Stored data entries:
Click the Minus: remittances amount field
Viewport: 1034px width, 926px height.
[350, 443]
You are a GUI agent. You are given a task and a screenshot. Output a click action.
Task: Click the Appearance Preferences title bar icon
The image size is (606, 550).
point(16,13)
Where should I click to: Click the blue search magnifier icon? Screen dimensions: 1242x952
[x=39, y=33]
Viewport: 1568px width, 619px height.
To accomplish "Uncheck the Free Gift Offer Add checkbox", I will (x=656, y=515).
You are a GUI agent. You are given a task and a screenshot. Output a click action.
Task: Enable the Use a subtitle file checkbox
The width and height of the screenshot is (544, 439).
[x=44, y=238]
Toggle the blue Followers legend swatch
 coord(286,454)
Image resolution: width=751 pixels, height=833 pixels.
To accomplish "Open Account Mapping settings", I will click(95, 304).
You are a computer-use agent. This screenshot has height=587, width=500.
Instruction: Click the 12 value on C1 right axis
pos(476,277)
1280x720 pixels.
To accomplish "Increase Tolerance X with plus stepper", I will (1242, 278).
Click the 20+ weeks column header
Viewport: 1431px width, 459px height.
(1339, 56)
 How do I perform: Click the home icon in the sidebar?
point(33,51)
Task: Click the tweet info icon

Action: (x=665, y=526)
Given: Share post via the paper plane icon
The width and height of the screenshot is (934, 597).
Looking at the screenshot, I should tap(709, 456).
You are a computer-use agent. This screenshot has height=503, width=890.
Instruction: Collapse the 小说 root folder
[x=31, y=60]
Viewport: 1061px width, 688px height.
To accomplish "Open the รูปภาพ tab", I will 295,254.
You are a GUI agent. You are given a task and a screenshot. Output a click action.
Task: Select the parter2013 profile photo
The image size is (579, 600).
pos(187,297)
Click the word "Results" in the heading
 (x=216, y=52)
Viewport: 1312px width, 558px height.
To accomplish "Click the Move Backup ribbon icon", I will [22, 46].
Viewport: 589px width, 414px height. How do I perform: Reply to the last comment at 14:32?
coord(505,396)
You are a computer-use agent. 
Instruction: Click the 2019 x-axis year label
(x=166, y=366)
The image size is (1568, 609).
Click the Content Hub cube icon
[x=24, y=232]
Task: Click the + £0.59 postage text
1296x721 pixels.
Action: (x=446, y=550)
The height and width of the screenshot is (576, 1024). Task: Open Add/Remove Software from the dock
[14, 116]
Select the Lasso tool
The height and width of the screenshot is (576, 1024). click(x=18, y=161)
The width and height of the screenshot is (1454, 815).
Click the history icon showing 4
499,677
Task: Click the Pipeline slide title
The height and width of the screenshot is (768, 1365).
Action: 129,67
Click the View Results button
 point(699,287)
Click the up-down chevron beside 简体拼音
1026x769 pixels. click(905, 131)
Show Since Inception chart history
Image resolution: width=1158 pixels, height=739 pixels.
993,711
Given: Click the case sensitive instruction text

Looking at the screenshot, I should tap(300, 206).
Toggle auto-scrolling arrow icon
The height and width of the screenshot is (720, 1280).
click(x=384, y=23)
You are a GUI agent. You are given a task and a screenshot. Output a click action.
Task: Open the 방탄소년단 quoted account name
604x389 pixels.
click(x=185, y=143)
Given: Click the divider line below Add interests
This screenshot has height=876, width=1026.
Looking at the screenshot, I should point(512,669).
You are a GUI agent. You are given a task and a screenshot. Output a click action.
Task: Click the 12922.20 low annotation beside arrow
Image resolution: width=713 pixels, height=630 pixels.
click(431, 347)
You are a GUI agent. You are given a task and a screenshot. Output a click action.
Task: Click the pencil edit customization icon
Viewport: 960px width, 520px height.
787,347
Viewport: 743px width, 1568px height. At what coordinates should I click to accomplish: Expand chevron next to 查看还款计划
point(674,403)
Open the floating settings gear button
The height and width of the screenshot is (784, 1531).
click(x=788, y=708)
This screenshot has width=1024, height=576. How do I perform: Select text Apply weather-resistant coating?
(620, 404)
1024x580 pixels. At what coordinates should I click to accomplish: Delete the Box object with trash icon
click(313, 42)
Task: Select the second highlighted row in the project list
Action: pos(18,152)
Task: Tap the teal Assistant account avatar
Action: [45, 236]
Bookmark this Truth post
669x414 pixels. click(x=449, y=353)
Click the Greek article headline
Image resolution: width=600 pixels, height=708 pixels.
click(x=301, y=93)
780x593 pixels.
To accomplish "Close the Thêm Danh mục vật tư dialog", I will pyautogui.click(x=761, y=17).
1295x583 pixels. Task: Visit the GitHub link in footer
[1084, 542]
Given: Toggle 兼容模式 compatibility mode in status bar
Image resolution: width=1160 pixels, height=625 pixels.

Exercise details: Could you output every entry above exactly as it stands?

Solution to the problem:
Click the Minus: remittances amount field
Viewport: 1034px width, 926px height.
[350, 443]
You are a GUI agent. You are given a task and a screenshot. Output a click action.
Task: Click the Appearance Preferences title bar icon
The image size is (606, 550).
point(16,13)
Where should I click to: Click the blue search magnifier icon? Screen dimensions: 1242x952
[x=39, y=33]
Viewport: 1568px width, 619px height.
To accomplish "Uncheck the Free Gift Offer Add checkbox", I will (x=656, y=515).
You are a GUI agent. You are given a task and a screenshot. Output a click action.
Task: Enable the Use a subtitle file checkbox
The width and height of the screenshot is (544, 439).
[x=44, y=238]
Toggle the blue Followers legend swatch
 coord(286,454)
Image resolution: width=751 pixels, height=833 pixels.
To accomplish "Open Account Mapping settings", I will click(95, 304).
You are a computer-use agent. This screenshot has height=587, width=500.
Instruction: Click the 12 value on C1 right axis
pos(476,277)
1280x720 pixels.
To accomplish "Increase Tolerance X with plus stepper", I will (1242, 278).
Click the 20+ weeks column header
Viewport: 1431px width, 459px height.
(1339, 56)
 How do I perform: Click the home icon in the sidebar?
point(33,51)
Task: Click the tweet info icon

Action: (x=665, y=526)
Given: Share post via the paper plane icon
The width and height of the screenshot is (934, 597).
Looking at the screenshot, I should tap(709, 456).
You are a computer-use agent. This screenshot has height=503, width=890.
Instruction: Collapse the 小说 root folder
[x=31, y=60]
Viewport: 1061px width, 688px height.
To accomplish "Open the รูปภาพ tab", I will 295,254.
You are a GUI agent. You are given a task and a screenshot. Output a click action.
Task: Select the parter2013 profile photo
The image size is (579, 600).
pos(187,297)
Click the word "Results" in the heading
 (x=216, y=52)
Viewport: 1312px width, 558px height.
To accomplish "Click the Move Backup ribbon icon", I will [22, 46].
Viewport: 589px width, 414px height. How do I perform: Reply to the last comment at 14:32?
coord(505,396)
You are a computer-use agent. 
Instruction: Click the 2019 x-axis year label
(x=166, y=366)
The image size is (1568, 609).
Click the Content Hub cube icon
[x=24, y=232]
Task: Click the + £0.59 postage text
1296x721 pixels.
Action: (x=446, y=550)
The height and width of the screenshot is (576, 1024). Task: Open Add/Remove Software from the dock
[14, 116]
Select the Lasso tool
The height and width of the screenshot is (576, 1024). click(x=18, y=161)
The width and height of the screenshot is (1454, 815).
Click the history icon showing 4
499,677
Task: Click the Pipeline slide title
The height and width of the screenshot is (768, 1365).
Action: 129,67
Click the View Results button
 point(699,287)
Click the up-down chevron beside 简体拼音
1026x769 pixels. click(905, 131)
Show Since Inception chart history
Image resolution: width=1158 pixels, height=739 pixels.
993,711
Given: Click the case sensitive instruction text

Looking at the screenshot, I should tap(300, 206).
Toggle auto-scrolling arrow icon
The height and width of the screenshot is (720, 1280).
click(x=384, y=23)
You are a GUI agent. You are given a task and a screenshot. Output a click action.
Task: Open the 방탄소년단 quoted account name
604x389 pixels.
click(x=185, y=143)
Given: Click the divider line below Add interests
This screenshot has height=876, width=1026.
Looking at the screenshot, I should point(512,669).
You are a GUI agent. You are given a task and a screenshot. Output a click action.
Task: Click the 12922.20 low annotation beside arrow
Image resolution: width=713 pixels, height=630 pixels.
click(431, 347)
You are a GUI agent. You are given a task and a screenshot. Output a click action.
Task: Click the pencil edit customization icon
Viewport: 960px width, 520px height.
787,347
Viewport: 743px width, 1568px height. At what coordinates should I click to accomplish: Expand chevron next to 查看还款计划
point(674,403)
Open the floating settings gear button
The height and width of the screenshot is (784, 1531).
click(x=788, y=708)
This screenshot has width=1024, height=576. How do I perform: Select text Apply weather-resistant coating?
(620, 404)
1024x580 pixels. At what coordinates should I click to accomplish: Delete the Box object with trash icon
click(313, 42)
Task: Select the second highlighted row in the project list
Action: pos(18,152)
Task: Tap the teal Assistant account avatar
Action: [45, 236]
Bookmark this Truth post
669x414 pixels. click(x=449, y=353)
Click the Greek article headline
Image resolution: width=600 pixels, height=708 pixels.
click(x=301, y=93)
780x593 pixels.
To accomplish "Close the Thêm Danh mục vật tư dialog", I will pyautogui.click(x=761, y=17).
1295x583 pixels. Task: Visit the GitHub link in footer
[1084, 542]
Given: Toggle 兼容模式 compatibility mode in status bar
Image resolution: width=1160 pixels, height=625 pixels.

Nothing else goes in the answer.